__Given request__
Output the lines of the records below exactly as they are, beginning with the line containing "1583x972 pixels." and ending with the line containing "[x=396, y=10]", both included.

[Word and element locating records]
|---|

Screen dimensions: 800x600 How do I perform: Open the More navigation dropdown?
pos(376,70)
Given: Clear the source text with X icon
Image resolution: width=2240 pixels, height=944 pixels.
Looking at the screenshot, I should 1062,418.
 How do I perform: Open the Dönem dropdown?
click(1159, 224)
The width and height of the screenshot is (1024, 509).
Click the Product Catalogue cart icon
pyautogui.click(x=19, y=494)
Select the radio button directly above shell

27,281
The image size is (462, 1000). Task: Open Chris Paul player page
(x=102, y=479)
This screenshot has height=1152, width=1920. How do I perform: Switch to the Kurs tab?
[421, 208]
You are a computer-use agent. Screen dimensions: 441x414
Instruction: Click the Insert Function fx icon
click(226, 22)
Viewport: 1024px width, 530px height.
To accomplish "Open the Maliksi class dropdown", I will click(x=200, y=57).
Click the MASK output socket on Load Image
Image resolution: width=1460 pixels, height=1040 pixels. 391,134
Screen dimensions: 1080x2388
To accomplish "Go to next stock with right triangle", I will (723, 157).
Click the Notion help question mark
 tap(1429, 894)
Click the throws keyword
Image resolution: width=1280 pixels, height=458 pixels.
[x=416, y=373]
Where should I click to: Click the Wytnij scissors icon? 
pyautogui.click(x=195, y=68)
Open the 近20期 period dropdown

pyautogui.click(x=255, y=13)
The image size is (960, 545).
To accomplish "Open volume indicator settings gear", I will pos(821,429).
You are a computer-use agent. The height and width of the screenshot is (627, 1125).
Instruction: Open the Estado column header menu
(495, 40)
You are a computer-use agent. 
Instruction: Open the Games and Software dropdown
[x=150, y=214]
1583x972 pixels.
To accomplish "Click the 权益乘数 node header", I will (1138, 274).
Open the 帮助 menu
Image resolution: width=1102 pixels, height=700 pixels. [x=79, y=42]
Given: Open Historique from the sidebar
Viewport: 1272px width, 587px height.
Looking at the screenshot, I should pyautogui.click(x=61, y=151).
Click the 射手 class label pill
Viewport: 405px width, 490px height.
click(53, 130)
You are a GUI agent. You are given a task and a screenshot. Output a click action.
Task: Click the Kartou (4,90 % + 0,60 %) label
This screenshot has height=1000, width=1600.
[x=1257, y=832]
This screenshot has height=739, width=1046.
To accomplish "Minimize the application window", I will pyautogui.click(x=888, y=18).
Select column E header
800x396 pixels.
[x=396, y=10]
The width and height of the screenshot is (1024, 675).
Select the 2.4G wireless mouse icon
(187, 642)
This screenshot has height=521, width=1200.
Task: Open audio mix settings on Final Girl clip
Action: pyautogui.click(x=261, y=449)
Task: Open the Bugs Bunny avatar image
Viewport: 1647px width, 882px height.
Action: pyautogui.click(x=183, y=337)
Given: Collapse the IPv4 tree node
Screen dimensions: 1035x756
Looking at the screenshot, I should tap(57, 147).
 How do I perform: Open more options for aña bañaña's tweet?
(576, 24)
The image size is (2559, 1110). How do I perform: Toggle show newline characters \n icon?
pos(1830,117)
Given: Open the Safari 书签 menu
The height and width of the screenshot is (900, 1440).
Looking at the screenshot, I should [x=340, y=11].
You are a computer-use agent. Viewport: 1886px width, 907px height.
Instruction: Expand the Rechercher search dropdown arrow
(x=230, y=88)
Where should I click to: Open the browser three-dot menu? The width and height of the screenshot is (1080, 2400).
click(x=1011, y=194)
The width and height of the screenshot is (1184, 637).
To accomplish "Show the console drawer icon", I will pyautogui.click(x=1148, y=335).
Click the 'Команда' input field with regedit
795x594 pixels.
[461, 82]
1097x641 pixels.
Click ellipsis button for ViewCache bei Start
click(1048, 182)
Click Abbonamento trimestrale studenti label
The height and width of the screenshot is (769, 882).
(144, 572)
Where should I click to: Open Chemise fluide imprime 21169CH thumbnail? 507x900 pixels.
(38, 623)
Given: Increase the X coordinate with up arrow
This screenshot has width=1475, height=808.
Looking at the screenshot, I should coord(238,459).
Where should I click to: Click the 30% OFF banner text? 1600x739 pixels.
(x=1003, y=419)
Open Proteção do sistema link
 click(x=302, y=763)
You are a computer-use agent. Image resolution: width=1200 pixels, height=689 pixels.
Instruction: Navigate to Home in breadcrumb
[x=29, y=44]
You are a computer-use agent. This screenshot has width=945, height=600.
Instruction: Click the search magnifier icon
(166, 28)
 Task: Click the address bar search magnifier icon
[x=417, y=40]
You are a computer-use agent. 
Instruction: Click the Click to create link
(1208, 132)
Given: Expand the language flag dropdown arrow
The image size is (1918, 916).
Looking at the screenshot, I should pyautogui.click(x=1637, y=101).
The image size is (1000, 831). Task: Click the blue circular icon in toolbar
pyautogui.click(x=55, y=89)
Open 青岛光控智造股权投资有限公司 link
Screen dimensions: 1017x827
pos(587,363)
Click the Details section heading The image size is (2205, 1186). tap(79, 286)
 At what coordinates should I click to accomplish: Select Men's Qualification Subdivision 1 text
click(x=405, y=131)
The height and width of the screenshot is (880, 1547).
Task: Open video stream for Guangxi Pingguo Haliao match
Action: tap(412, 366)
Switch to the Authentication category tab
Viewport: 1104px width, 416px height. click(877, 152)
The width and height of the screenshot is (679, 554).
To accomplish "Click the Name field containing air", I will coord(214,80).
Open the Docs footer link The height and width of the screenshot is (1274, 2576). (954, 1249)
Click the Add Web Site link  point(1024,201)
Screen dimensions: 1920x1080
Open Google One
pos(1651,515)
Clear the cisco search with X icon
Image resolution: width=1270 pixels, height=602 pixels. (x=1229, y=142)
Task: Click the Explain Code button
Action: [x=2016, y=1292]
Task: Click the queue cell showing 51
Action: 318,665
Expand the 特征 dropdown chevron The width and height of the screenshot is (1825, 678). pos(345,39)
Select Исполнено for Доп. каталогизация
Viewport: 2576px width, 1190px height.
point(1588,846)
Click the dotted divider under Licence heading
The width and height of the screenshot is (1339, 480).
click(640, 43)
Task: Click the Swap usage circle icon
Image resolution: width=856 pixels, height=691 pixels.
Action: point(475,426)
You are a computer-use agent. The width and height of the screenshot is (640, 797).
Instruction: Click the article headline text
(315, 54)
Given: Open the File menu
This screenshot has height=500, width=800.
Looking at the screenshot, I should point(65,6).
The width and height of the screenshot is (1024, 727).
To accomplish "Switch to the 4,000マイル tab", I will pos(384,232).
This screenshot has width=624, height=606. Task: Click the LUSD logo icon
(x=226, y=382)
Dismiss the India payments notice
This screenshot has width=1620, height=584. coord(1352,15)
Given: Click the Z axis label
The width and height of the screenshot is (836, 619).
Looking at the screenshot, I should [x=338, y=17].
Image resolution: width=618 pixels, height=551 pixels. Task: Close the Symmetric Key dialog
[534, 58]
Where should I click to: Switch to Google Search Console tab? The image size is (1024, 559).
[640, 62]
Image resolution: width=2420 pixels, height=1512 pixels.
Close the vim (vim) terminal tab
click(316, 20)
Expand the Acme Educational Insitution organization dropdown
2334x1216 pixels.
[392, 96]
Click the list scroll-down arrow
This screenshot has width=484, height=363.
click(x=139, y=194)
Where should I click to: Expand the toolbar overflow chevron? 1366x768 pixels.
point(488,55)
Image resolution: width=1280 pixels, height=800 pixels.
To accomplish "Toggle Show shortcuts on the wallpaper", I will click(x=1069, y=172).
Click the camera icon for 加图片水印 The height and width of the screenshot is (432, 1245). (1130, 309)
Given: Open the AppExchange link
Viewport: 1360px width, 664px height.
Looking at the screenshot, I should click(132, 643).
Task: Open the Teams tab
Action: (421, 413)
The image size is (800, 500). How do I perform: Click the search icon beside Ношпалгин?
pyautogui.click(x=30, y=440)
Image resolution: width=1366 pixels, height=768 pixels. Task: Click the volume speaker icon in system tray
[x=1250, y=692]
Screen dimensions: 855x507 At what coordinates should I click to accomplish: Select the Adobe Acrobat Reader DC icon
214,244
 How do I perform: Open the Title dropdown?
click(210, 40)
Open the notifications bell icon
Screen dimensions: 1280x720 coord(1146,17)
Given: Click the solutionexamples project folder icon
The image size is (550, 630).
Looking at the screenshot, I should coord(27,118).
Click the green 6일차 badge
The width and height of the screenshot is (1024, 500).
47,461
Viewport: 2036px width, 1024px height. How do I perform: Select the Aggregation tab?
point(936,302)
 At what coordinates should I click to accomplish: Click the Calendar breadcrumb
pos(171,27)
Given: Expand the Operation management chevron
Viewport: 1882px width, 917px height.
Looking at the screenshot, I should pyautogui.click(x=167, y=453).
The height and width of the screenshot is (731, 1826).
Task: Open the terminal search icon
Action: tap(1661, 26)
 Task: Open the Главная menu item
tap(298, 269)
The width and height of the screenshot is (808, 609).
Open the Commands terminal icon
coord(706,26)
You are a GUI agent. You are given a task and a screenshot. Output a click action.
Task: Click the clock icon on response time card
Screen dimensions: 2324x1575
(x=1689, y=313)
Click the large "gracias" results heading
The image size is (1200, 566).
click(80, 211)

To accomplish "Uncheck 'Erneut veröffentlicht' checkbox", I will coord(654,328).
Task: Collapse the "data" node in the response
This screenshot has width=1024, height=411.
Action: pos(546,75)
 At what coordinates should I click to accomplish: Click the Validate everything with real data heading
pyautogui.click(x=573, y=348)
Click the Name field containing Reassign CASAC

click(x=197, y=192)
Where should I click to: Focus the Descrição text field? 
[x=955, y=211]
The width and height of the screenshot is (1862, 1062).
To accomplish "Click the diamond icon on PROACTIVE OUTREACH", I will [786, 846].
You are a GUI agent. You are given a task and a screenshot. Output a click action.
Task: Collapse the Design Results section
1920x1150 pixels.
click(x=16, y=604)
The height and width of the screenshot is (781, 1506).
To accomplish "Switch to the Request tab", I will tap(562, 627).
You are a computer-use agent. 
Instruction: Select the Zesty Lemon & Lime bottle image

|---|

__Written answer__
1583x972 pixels.
To accomplish "Click the 权益乘数 node header", I will (1138, 274).
Open the 帮助 menu
Image resolution: width=1102 pixels, height=700 pixels. [x=79, y=42]
Given: Open Historique from the sidebar
Viewport: 1272px width, 587px height.
Looking at the screenshot, I should pyautogui.click(x=61, y=151).
Click the 射手 class label pill
Viewport: 405px width, 490px height.
click(53, 130)
You are a GUI agent. You are given a task and a screenshot. Output a click action.
Task: Click the Kartou (4,90 % + 0,60 %) label
This screenshot has height=1000, width=1600.
[x=1257, y=832]
This screenshot has height=739, width=1046.
To accomplish "Minimize the application window", I will pyautogui.click(x=888, y=18).
Select column E header
800x396 pixels.
[x=396, y=10]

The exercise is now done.